La obligación del Estado de indemnizar los daños ocasionados por la privación de libertad de quien posteriormente no resulta condenado

Authors

  • Silvia del Saz

Keywords:

Governments liability, preventive deprivation of liberty, presumption of innocence

Abstract

This paper addresses the State’s liability for damages caused to individuals, who having been initially imprisoned, are finally not convicted. The Spanish Council of State (Consejo de Estado), the case law and the legal doctrine have traditionally considered this to be a specific variant of the compensation for judicial error guaranteed by Section 121 of the Spanish Constitution (CE).

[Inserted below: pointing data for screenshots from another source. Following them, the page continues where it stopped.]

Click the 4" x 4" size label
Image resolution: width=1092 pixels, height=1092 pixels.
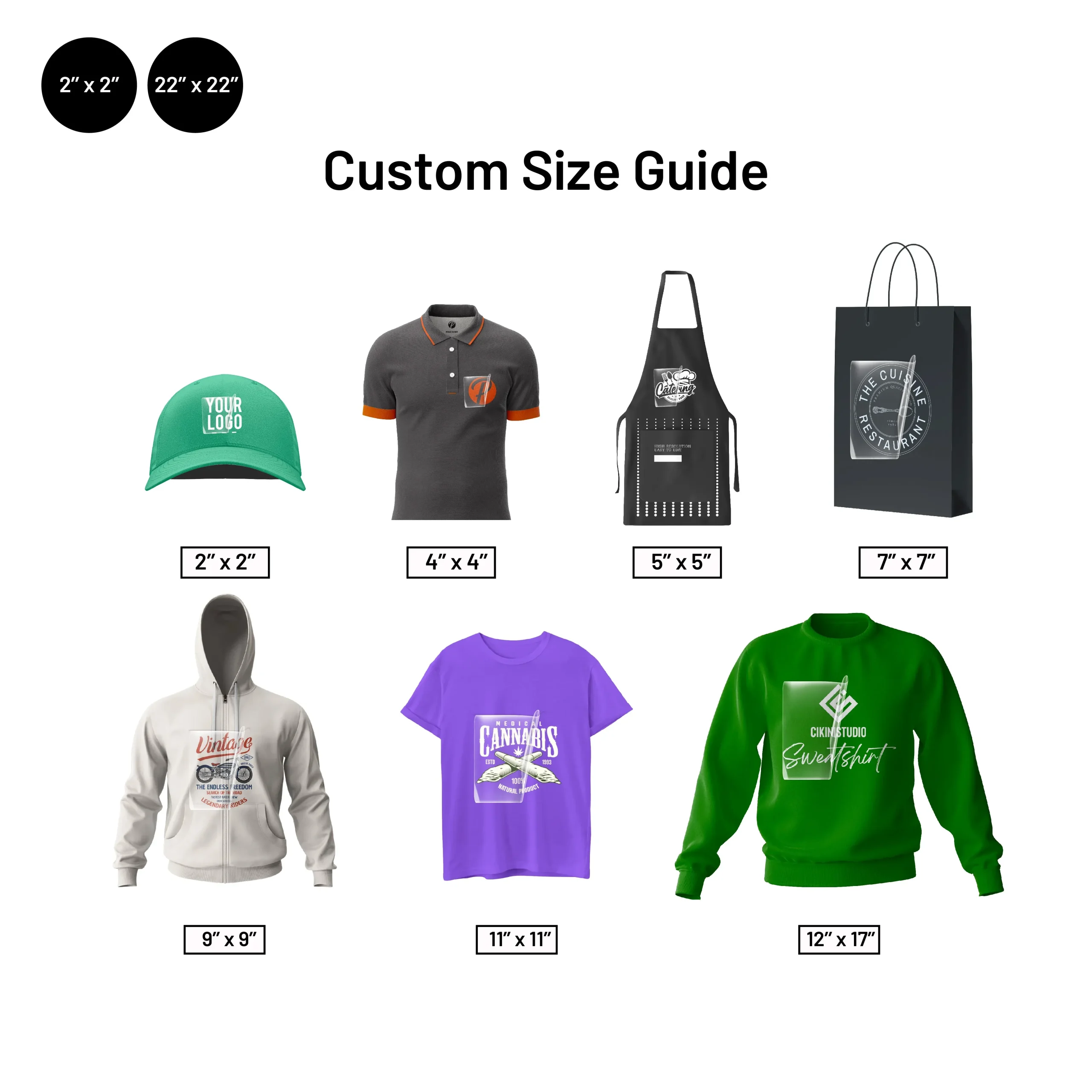pos(451,562)

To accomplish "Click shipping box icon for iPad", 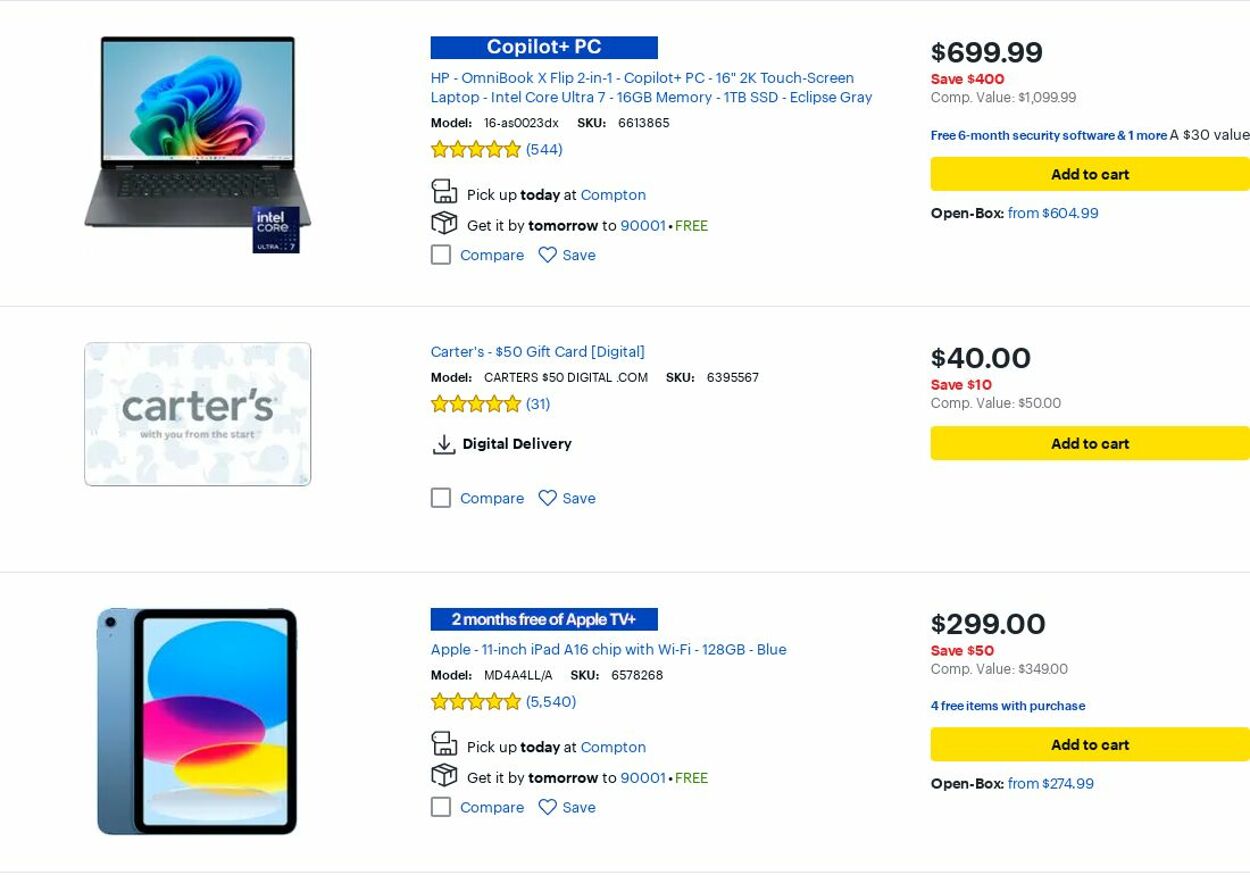I will click(x=444, y=776).
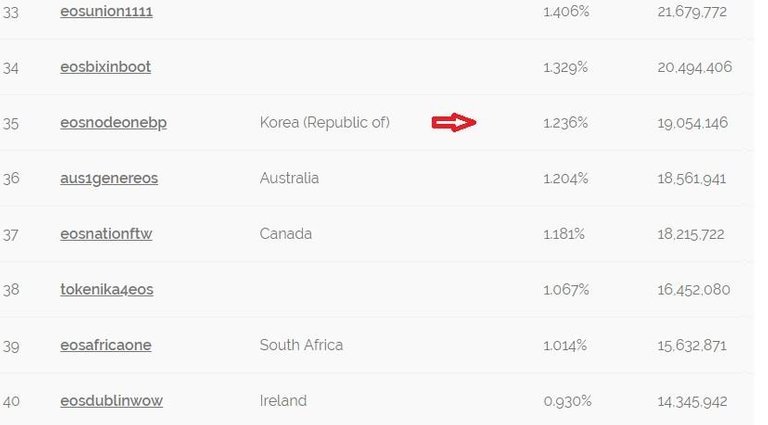Click the South Africa location text
The image size is (768, 425).
tap(301, 345)
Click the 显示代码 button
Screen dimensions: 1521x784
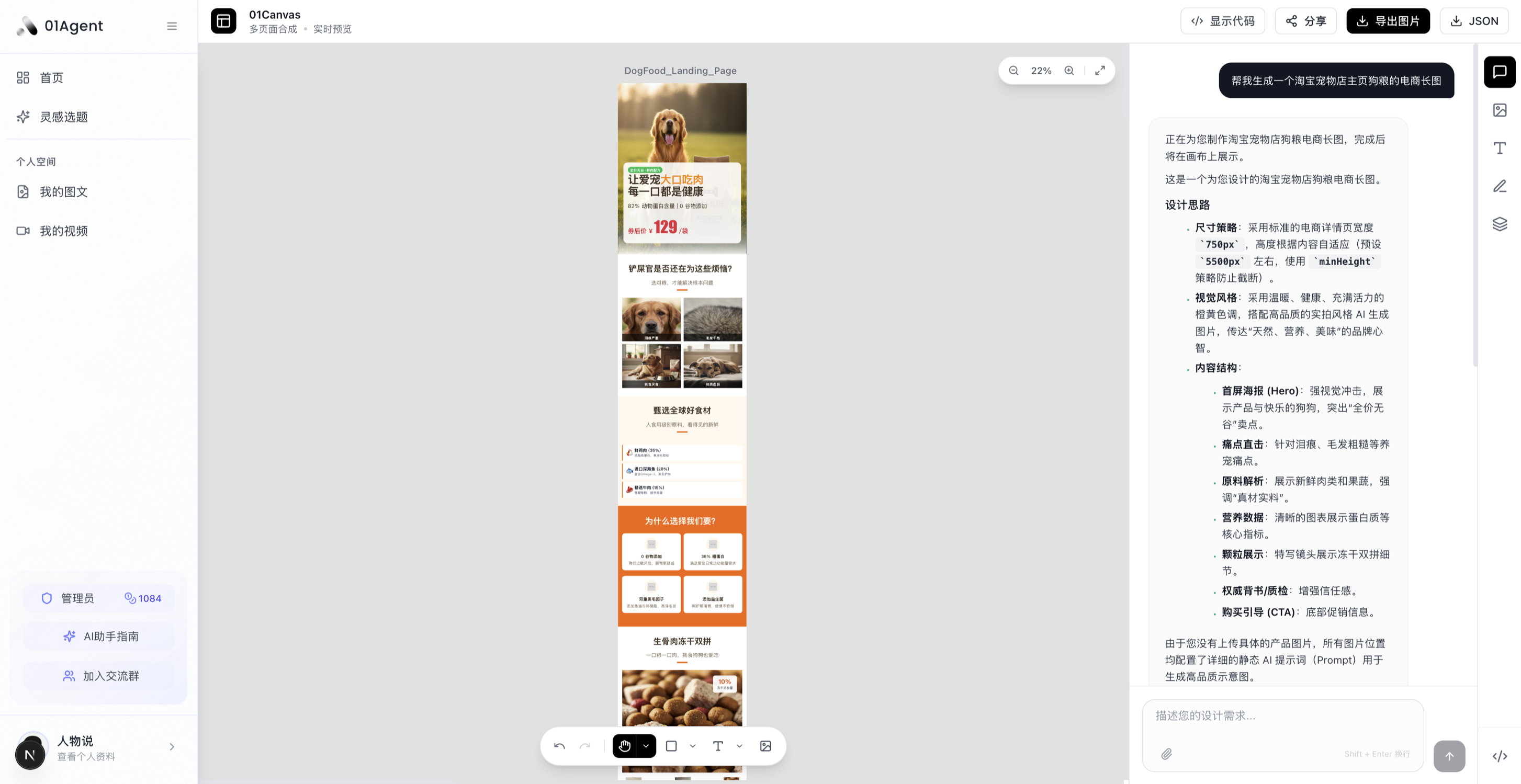1223,21
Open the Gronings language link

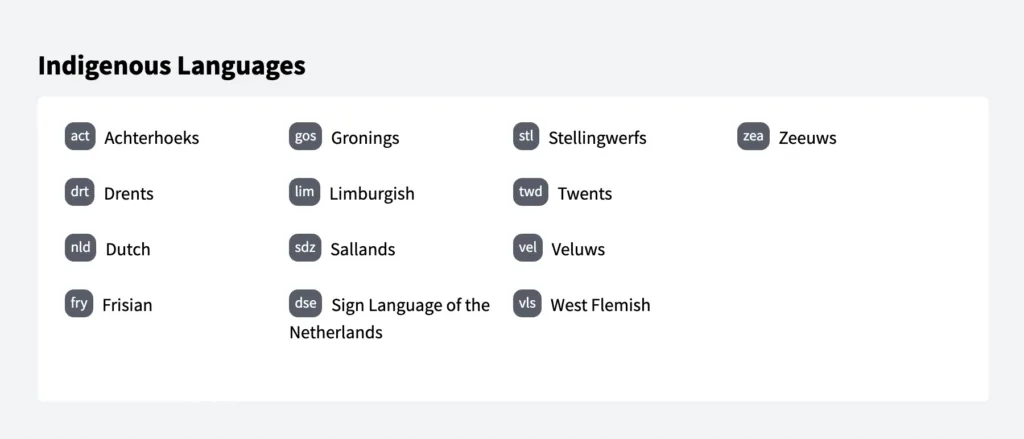tap(365, 138)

The question of the State’s duty to compensate in these cases has grown in attention ever since the ECHR ruled, for a second time, that insofar as Section 294 of the Judicial Authority Organization Act (LOPJ) requires a positive proof of innocence to grant compensation, it violates the presumption of innocence. This paper argues that compensation owed for legitimate deprivation of liberty, far from constituting a case of compensation for judicial error, can be derived from the fundamental right to freedom and security of Section 17 CE, so that an improper refusal to compensate would entail a violation of this right. The interpretation given to Section 294 by the Spanish Supreme Court is inadequate in view of the ECHR’s case law. Limiting compensation to cases where innocence has been positively proven and considering the proof of non-involvement insufficient in this regard, leads to unequal treatment of identical situations and constitutes, therefore, a violation of the equality before the law of Section 14 CE.